Keep Your Facts Straight

I would like to support the letter in your June 23 issue [“A Failure To Communicate?”] from Gary Stults about the heat pump article in the May 19 issue [“A Heat Pump Failure Investigation”].

Even after reading the author’s response, I am trying to figure out who this article was directed toward. If it was intended for the general public, this is the wrong forum, and it did not give enough detail.

This newsmagazine goes out to thousands of HVACR professionals, for whom it is intended. Errors in terminology here are immediately noticed — “expansion valve,” the term valve usually refers to something adjustable; there is nothing adjustable about a capillary tube or fixed orifice, only the pressures across it will change the flow. And in all the hydronic heat pumps I have serviced, I have yet to see a “thermocouple and relay” used as a freezestat. They are usually a “thermo-o-disc” type of control, which is nothing more than a circular bimetal, which operates a set of contacts.

I respect the author’s intention, but if he wishes to write for a professional audience and keep our attention, he should keep his facts and terminology correct.

Art Dobson, Educational Coordinator, MacDonald-Miller Facilities Services, Seattle

Inspiring Employees

[Editor’s note:This letter is in response to Charlie Greer’s July 7 guest editorial, “Do You Really Want 24-Hour Service?”]

It is very rare a customer needs immediate service. Usually the customer is satisfied being assured a tech will come quickly the next day. Explaining the cost of after-hours service vs. next-day service and that supply houses are usually not open for nonstock parts helps convince the customer to wait.

There is the issue of the “promise” made while closing sales that the customer’s comfort will be provided by your company. For that reason, we customarily provide “round-the-clock service” during the first year after installation.

The more pertinent issue raised by Mr. Greer is how we as owners/managers fulfill our promise to our employees.

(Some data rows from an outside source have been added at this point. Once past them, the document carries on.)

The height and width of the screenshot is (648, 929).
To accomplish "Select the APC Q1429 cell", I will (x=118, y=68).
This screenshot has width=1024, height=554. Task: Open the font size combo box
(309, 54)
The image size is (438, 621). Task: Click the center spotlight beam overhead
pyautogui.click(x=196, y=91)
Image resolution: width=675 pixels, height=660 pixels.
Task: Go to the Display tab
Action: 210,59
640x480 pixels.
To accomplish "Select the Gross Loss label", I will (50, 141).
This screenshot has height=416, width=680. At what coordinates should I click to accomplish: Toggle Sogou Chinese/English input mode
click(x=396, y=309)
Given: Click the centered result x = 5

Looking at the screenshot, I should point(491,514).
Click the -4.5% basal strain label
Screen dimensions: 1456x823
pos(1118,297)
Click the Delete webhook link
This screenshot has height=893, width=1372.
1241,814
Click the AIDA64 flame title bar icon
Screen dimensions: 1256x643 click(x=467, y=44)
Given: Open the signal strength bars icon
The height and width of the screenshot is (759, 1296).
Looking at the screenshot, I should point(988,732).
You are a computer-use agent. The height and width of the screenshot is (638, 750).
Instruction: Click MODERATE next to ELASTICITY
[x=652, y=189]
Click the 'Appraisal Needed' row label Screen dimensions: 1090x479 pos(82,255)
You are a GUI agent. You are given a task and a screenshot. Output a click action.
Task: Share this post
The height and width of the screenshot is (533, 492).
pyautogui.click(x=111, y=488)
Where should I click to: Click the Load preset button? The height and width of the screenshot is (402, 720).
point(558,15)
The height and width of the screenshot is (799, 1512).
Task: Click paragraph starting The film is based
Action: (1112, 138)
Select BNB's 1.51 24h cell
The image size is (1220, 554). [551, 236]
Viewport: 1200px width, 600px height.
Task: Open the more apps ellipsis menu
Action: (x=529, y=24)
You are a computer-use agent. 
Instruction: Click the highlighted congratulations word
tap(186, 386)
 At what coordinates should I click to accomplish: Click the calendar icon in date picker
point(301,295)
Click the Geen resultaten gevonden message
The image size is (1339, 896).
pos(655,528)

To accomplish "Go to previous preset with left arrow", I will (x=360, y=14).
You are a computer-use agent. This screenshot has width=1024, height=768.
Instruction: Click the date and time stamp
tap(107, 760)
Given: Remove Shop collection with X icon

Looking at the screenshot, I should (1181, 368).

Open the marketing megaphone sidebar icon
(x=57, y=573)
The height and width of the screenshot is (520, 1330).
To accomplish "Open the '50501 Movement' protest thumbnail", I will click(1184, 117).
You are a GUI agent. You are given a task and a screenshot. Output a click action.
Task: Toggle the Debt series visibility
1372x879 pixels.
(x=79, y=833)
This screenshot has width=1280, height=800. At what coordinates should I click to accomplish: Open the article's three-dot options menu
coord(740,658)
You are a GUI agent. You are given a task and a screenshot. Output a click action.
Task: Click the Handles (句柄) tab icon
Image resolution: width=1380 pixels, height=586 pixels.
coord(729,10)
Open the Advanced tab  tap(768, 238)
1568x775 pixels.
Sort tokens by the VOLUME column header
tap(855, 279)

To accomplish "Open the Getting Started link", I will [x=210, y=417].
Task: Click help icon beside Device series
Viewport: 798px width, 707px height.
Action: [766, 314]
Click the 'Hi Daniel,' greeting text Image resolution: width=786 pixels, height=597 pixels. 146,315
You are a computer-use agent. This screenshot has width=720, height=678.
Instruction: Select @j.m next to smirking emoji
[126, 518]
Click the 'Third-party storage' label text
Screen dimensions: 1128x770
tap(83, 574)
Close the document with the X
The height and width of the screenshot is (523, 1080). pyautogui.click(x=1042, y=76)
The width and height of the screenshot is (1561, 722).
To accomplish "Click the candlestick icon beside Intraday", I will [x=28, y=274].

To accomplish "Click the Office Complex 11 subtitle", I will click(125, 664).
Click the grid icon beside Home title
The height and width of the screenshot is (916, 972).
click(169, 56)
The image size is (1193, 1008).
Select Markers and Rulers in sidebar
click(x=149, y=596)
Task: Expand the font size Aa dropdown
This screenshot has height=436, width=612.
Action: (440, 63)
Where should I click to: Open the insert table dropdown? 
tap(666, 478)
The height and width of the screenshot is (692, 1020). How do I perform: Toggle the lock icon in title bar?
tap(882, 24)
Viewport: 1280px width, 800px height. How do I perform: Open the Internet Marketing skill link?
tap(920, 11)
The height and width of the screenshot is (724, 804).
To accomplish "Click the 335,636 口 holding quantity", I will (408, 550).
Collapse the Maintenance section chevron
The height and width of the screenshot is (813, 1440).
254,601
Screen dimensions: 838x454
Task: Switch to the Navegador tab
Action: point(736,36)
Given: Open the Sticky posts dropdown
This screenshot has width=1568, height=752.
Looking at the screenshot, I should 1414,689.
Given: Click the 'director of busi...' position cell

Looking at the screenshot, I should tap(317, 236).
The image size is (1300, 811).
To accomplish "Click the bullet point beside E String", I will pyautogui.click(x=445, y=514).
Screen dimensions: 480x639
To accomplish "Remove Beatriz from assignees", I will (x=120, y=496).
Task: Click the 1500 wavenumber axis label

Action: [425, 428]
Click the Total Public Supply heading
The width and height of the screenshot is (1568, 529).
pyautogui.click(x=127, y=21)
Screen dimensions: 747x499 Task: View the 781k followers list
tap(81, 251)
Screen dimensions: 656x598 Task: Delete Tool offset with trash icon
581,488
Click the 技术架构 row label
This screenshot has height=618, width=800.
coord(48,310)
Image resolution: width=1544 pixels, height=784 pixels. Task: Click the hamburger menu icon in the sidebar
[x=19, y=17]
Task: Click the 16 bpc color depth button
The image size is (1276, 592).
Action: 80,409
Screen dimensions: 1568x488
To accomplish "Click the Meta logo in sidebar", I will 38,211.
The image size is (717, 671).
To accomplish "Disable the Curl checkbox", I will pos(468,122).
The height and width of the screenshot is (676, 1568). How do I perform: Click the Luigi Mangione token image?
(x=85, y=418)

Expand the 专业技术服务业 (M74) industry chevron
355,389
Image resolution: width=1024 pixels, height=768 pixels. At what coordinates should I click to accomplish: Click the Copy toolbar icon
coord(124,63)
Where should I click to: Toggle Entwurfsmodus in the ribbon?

Do we lead and encourage them to grow to their maximum potential so they can be fairly rewarded through regular raises, benefits, and performance incentives that make them want to fulfill their duty to their customers?

In too many cases, owners/managers fail their employees because they were themselves abused as entry-level techs laboring under circumstances where Friday was payday, and the boss was an SOB. Entry-level people with the brains to succeed in our increasingly sophisticated industry have more choices for career satisfaction than many of us offer with hard labor and a paycheck. They need the tools, encouragement, and leadership to be more as a team member than they could as a solo player.

We all need to think about motivation techniques that reward professional development and performance directly. We need to convey an attitude that supports and encourages our people to do well, do better, prosper as a team, and — dare I say it — have fun.

Dirk Rettberg, Rettbergs Inc., Divernon, Ill.